I was waiting for the elevator. There was an older man in an electric geri chair and a younger woman with him. She was wearing plastic gloves, so I thought she was a nurse or CNA despite not wearing scrubs. I greeted them and the man engaged me in conversation. "I'm on four. Where are you staying?" I explained that it was my husband who was in residence; he took that in stride, like most people do.

In any case, the elevator arrived (after I showed them how you sometimes have to push the button again to get it to open) and the man manœuvred the chair into it. I started to step in, but the woman said, "Is there going to be enough room? I need a certain amount of room to do things." This kicked off a confusing exchange between the two--the man encouraging her to come in, the woman protesting, until finally I muttered, "This is ridiculous. I'll take the next one" and walked out.

She stepped in, turned to me, and said, "It's interesting that you call it 'ridiculous' when you're gay." It took me a moment to realise what had even happened. I stepped forward and held the door. "Did you just make a thing of me being gay? Why would you even do that?" Turns out she felt personally attacked by my comment (even though it was directed at the situation, not any particular person) and felt--she explained--fully justified in attacking me in return. "I have OCD!" she screamed. Fine, okay, but then maybe have a plan for the utterly foreseeable event of having to share an elevator? And maybe communicate that to the people around you so they have some idea what the hell's going on? If she had simply said, "I'm sorry, I don't feel comfortable sharing an elevator," I would've been like, whatever, and waited.

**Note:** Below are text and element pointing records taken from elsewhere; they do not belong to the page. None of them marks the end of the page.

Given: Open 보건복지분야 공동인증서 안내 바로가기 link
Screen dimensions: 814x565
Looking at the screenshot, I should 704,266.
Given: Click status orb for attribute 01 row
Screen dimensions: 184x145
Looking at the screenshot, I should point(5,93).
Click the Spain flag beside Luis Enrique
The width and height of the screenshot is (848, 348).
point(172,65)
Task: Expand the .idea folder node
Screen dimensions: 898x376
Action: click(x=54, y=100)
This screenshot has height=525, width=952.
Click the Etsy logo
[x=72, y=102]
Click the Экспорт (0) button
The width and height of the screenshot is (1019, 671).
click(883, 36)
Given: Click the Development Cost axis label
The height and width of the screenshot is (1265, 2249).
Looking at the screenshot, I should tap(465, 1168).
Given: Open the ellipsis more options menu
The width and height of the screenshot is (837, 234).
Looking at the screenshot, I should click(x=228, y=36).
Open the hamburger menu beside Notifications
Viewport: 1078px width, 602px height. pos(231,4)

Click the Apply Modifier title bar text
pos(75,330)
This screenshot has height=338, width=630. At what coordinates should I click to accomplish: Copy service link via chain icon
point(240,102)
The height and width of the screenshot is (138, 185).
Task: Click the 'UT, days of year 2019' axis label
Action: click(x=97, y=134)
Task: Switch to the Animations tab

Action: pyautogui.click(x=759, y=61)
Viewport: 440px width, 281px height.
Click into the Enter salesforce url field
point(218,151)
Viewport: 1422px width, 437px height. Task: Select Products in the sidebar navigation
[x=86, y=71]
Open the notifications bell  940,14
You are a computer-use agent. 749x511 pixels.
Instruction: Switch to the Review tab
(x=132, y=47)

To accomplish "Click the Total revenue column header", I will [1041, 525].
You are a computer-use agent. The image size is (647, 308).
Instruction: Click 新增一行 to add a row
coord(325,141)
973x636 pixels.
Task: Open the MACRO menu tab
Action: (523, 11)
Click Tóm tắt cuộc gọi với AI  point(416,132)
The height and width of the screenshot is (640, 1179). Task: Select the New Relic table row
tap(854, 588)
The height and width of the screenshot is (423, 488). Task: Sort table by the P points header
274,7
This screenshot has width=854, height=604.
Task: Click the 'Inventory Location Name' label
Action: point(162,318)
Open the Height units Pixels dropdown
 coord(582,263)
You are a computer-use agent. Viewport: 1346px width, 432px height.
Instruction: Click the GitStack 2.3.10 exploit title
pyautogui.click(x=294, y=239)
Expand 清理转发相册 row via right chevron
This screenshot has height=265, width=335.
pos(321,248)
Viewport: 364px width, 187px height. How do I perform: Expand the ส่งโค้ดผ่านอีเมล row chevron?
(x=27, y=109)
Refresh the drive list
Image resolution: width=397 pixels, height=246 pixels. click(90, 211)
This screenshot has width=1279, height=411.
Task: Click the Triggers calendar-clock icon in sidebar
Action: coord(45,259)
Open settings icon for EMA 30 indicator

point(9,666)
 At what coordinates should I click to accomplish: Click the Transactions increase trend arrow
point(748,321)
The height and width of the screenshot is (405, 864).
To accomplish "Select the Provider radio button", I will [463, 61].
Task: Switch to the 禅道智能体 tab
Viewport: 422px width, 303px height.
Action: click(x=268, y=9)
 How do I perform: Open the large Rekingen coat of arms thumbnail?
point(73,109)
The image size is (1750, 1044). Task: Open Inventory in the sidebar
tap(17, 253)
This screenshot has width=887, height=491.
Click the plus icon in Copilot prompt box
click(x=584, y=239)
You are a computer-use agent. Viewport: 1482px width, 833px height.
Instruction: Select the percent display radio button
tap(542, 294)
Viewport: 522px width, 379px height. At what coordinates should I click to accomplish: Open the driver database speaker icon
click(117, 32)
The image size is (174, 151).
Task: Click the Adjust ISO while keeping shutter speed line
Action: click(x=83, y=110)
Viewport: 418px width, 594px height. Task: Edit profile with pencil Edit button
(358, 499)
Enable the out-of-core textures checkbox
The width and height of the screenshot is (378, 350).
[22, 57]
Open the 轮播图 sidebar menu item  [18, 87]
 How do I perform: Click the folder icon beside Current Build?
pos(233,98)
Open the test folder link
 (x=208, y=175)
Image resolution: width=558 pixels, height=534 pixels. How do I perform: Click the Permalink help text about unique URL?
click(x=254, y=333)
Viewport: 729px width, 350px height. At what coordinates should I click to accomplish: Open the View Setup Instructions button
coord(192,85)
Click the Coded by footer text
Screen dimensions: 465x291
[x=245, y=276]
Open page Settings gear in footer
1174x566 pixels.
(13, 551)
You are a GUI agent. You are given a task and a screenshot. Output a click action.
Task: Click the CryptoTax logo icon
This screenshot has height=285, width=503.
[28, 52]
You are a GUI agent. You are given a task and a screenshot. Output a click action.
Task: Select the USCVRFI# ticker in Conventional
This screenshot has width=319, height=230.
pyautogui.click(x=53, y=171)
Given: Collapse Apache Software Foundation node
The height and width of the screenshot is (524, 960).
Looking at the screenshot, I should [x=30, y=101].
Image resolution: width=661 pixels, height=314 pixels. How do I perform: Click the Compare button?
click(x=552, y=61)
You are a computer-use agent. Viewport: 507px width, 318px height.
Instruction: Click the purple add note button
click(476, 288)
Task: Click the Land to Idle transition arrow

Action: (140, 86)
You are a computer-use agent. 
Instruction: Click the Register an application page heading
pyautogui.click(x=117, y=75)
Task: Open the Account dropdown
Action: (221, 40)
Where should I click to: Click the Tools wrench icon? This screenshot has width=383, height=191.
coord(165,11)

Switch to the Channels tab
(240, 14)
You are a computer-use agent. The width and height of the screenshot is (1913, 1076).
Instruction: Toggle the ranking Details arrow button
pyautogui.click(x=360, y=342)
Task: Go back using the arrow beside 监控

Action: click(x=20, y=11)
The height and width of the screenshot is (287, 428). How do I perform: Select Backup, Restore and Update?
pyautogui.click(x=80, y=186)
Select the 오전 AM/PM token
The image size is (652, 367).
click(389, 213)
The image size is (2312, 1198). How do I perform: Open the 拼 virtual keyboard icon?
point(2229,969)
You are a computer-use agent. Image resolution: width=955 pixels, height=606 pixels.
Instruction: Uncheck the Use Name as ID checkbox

Instead, she created a situation where she felt she had to say, "I'm not homophobic!" because she'd just demonstrated the opposite. I get that she was feeling embarrassed and uncomfortable. But when you've spent all of a minute with somebody and your mind goes right to, "How can I use the one thing I know about this person against them?" that doesn't say much for your character, does it? The poor guy in the chair was trying to calm things, but neither of us was listening. I could see that nothing I might say would make things better for anyone, released the door, and then stood there fuming, hoping that would be the last I would ever see of her in my life.